Quant à moi, je m’étendis sur l’herbe à l’ombre des arbres, je bâtis des châteaux en Espagne, et goûtai les charmes, si réels, si puissans, du repos champêtre. Je ne conçois pas, en effet, un genre de vie plus propre à maintenir le corps et l’esprit en santé, que celui auquel nous étions soumis depuis quelque temps. Une course à cheval de plusieurs heures le matin, variée par des incidens de chasse, un campement l’après-midi, sous un bosquet délicieux aux bords d’un courant limpide ; le soir, un banquet de venaison fraîchement tuée, et de dindons sauvages rôtis ou grillés sur les charbons ; pour dessert le miel des arbres environnans, le tout assaisonné avec un appétit inconnu aux gourmands des villes. Et la nuit, quel doux sommeil en plein air ! quelles agréables veilles dans la contemplation de la lune et des étoiles que l’on voit briller à travers les branches !

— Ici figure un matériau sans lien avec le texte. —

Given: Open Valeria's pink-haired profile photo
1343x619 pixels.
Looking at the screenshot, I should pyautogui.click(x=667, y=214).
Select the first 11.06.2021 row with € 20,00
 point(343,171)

Toutefois, en cette occasion, nous eûmes peu de raison de vanter notre garde-manger, on n’avait tué qu’un seul daim pendant la journée, et pas un de ses morceaux n’avait pris le chemin de notre loge. Nous nous trouvâmes heureux de pouvoir passer notre vigoureux appétit sur des restes de dindons apportés du dernier campement, et renforcés d’une ou deux tranches de porc salé. Cependant cette disette ne dura pas long-temps. Avant la nuit, un jeune chasseur revint chargé de nobles dépouilles. Il avait tué un daim, l’avait découpé de main de maître, et mettant la chair dans une espèce de sac fait avec la peau de la bête, il avait chargé le tout sur ses épaules et l’avait apporté au camp.

Peu d’instans après, Beatte parut à son tour avec un faon bien gras sur le cou de son cheval. C’était le premier gibier qu’il nous apportait, et je me réjouis de le voir effacer, par un trophée semblable, le souvenir de la fouine. Il jeta sa proie devant notre feu sans dire mot, se mit sur-le-champ à débrider son cheval, et toutes nos questions sur sa chasse ne purent obtenir de lui que des réponses laconiques.

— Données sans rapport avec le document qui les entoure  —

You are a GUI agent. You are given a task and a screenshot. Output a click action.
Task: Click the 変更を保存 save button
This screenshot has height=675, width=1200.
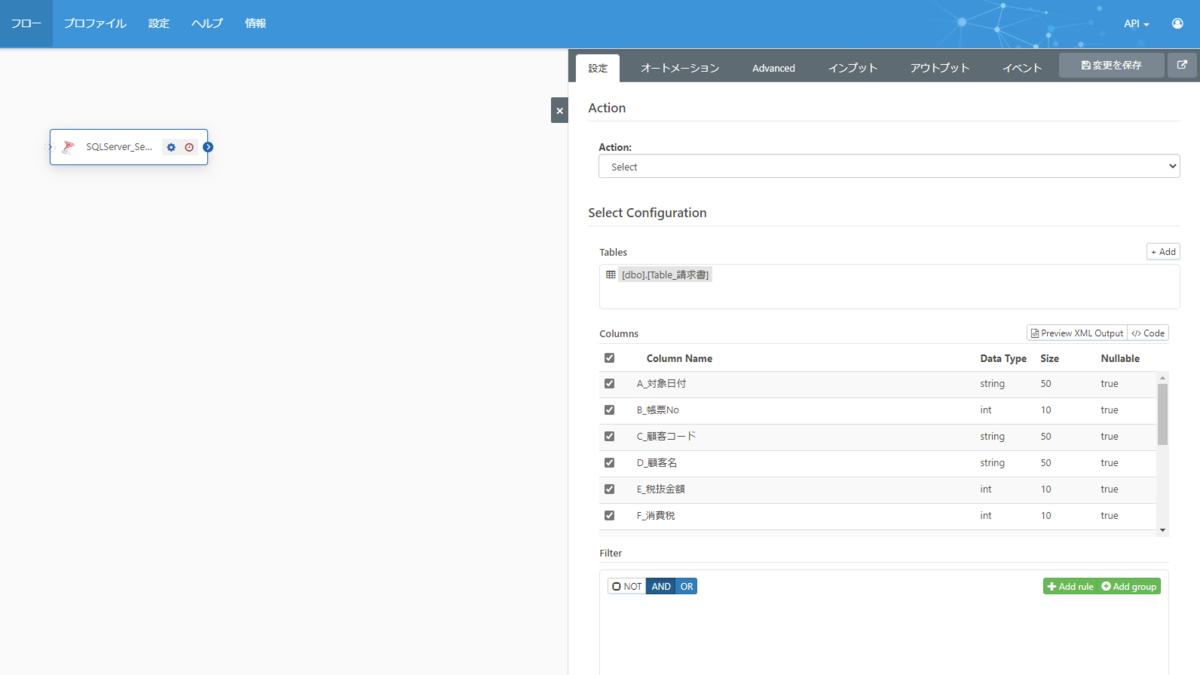pyautogui.click(x=1112, y=65)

Cependant si Beatte gardait un silence indien sur ce qu’il avait fait, Tony, en récompense, n’était pas avare de jactance sur ce qu’il comptait faire. Maintenant que nous étions dans un bon pays de chasse, il allait, disait-il, se mettre en campagne, et notre loge serait comblée de gibier. Heureusement son babil ne l’empêchait point d’agir ; il dépeça le faon très adroitement, il en fit rôtir un quartier, le chaudron du café se remplit, et en un moment nous fûmes en mesure de nous dédommager avec luxe de notre maigre dîner.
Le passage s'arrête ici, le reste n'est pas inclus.